130. Ces changements législatifs sont à saluer car ils viennent également combler certaines des lacunes relevées dans l’arrêt de la Cour évoqué au paragraphe suivant.
131. D’après les statistiques de la police, il y a eu 18 féminicides au cours des trois premiers mois de 2023. Les défenseurs des droits des femmes affirment que ce chiffre est sous-estimé du fait de l’insuffisance des signalements et du manque de clarté des statistiques. En 2022, la Cour européenne des droits de l’homme a rendu un arrêt dans l’affaire Y et autres c. BulgarieNote dans lequel elle a conclu à une violation de l’article 2 de la Convention en raison d’une protection inefficace contre la violence domestique ayant conduit au décès de la victime.

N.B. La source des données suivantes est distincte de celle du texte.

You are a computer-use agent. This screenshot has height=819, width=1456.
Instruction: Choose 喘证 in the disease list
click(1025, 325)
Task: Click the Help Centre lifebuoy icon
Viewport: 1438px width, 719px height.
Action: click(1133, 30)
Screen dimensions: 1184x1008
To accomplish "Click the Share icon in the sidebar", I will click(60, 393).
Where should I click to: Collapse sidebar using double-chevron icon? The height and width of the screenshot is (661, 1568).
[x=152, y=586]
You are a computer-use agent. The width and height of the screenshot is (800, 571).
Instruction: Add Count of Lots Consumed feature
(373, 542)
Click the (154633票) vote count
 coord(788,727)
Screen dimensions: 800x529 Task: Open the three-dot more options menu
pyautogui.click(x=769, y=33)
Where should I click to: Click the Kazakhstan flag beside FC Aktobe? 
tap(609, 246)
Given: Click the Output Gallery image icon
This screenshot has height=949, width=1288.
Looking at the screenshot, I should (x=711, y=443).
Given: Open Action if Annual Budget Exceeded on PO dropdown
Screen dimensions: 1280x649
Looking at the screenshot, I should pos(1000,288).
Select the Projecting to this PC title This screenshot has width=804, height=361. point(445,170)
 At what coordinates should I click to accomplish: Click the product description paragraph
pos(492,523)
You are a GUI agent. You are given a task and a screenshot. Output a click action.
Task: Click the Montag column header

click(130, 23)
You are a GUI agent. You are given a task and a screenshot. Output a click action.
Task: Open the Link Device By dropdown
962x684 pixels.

132. Dans leurs commentaires, les autorités nous ont communiqué des informations détaillées sur les mesures de sensibilisation, le cadre juridique et les mesures d'organisation et de renforcement des capacités introduites récemment pour lutter contre la violence domestique.
133. La Bulgarie a signé la Convention sur la prévention et la lutte contre la violence à l’égard des femmes et la violence domestique (STCE no 210, «Convention d’Istanbul») en avril 2016. Cela dit, la question de sa ratification a suscité de vifs débats dans le pays. En février 2018, un groupe de 75 députés (principalement du groupe socialiste) a saisi la Cour constitutionnelle pour obtenir un avis sur la conformité avec la Constitution de notions comme les «rôles socialement construits», les «rôles stéréotypés» et le terme «genre». En juillet 2018, la Cour a déclaré la Convention d’Istanbul contraire à la Constitution. Par conséquent, la Bulgarie n’est pas soumise aux évaluations du GREVIO, qui est l’organe de suivi indépendant rattaché à la Convention d’Istanbul.
134. Durant notre visite, la société civile a attiré l’attention sur l’insuffisance de la base matérielle permettant d’assurer la protection des femmes. Nous avons appris qu’il n’y avait que 24 centres d’hébergement pour les victimes de violence domestique. Certains lieux n’accueilleraient pas les femmes sans enfants. Les autorités ont réfuté cette information recueillie auprès de militants mais ont reconnu que le manque de centres d’hébergement posait problème.
135. Il est clair que des dispositions budgétaires spécifiques doivent être prévues pour garantir un nombre suffisant de foyers pour toutes les victimes de violence domestique dans tout le pays. Nous demandons instamment aux autorités d’apporter des solutions efficaces aux problèmes soulevés.

4 Conclusions

136. Après avoir examiné attentivement les progrès réalisés par la Bulgarie dans les six domaines de préoccupation cités dans la Résolution 2296 (2019), nous avons décidé de proposer à la commission et, si cette dernière donne son accord, à l’Assemblée de clore le dialogue postsuivi avec la Bulgarie.
137. Cela étant, nous suggérons que la commission de suivi consacre l'un de ses futurs examens périodiques, d'ici quelques années, à la mise en œuvre des réformes relatives à l’État de droit, à la démocratie pluraliste et aux droits humains, réformes qui doivent être irréversibles et pérennes. Il serait important également de déterminer comment les autorités vont s’employer à apporter des solutions à certaines préoccupations en suspens soulevées dans le présent rapport.